Brasilia: Order & Progress
Brasilia is Brazil’s gleaming vision of the future—a stark white metropolis shining amid the green plains and woodlands of the Planalto Central.
This city exemplifies the “order and progress” celebrated in motto on the national flag.
Brasilia replaced Rio as the federal capital in 1960—a move designed to populate the interior and bring regional neutrality to the country’s government.
Brasilia embodies the 20th-century principles of urbanism on a massive scale.
The city was planned by Lucio Costa, who laid out the central thoroughfares in the shape of a bird in flight.
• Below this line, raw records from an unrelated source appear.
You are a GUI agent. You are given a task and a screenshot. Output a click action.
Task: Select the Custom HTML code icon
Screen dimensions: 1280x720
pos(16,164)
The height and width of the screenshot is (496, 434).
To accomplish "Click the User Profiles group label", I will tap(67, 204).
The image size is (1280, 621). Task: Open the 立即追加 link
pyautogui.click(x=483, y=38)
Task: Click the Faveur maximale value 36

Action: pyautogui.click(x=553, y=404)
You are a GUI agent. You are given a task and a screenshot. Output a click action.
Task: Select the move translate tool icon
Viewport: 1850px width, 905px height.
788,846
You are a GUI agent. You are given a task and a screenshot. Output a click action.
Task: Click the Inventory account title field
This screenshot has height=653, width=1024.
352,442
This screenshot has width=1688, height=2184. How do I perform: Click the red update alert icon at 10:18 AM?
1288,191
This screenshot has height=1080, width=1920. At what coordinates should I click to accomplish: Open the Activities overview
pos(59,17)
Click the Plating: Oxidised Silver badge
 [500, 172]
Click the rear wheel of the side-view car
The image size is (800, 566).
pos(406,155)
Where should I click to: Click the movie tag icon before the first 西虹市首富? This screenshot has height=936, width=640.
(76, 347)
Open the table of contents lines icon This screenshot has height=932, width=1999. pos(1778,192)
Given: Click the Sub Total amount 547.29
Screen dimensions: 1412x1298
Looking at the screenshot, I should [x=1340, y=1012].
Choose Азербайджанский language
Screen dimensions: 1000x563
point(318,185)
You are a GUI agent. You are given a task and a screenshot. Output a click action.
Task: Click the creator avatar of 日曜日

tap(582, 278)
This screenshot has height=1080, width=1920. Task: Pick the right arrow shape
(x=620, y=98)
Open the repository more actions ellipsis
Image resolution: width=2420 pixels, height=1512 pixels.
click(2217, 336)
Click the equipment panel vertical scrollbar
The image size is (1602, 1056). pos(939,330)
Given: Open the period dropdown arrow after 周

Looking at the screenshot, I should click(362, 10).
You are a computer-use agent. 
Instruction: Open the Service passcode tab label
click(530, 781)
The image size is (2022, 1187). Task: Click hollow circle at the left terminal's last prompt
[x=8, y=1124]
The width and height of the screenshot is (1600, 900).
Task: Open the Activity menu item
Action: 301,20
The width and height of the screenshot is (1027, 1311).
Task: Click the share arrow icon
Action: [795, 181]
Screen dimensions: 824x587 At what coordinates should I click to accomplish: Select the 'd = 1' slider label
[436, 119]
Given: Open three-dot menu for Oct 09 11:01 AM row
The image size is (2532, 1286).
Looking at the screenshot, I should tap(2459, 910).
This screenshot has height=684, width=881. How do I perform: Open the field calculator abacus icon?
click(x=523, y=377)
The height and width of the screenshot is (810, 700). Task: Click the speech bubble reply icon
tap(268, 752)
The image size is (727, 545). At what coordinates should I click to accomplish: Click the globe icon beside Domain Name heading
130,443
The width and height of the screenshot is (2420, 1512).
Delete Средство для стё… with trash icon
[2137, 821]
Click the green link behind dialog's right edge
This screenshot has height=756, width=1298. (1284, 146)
Many of the Brasilia’s public buildings were designed by famed architect Oscar Niemeyer.
His accomplishments include the National Congress, National Library, Presidential Palace, National Museum, and Cathedral of Brasilia.
Brasilia was inscribed in the UNESCO World Heritage list in 1987, in honor of its architectural treasures.
Brasilia’s climate is tropical, with year-round highs in the 90s and lows around 60°F. Rain is more common in the winter months of November to March.
“It is not the right angle that attracts me, nor the straight line, hard and inflexible, created by man. What attracts me is the free and sensual curve—the curve that I find in the mountains of my country, in the sinuous course of its rivers, in the body of the beloved woman.”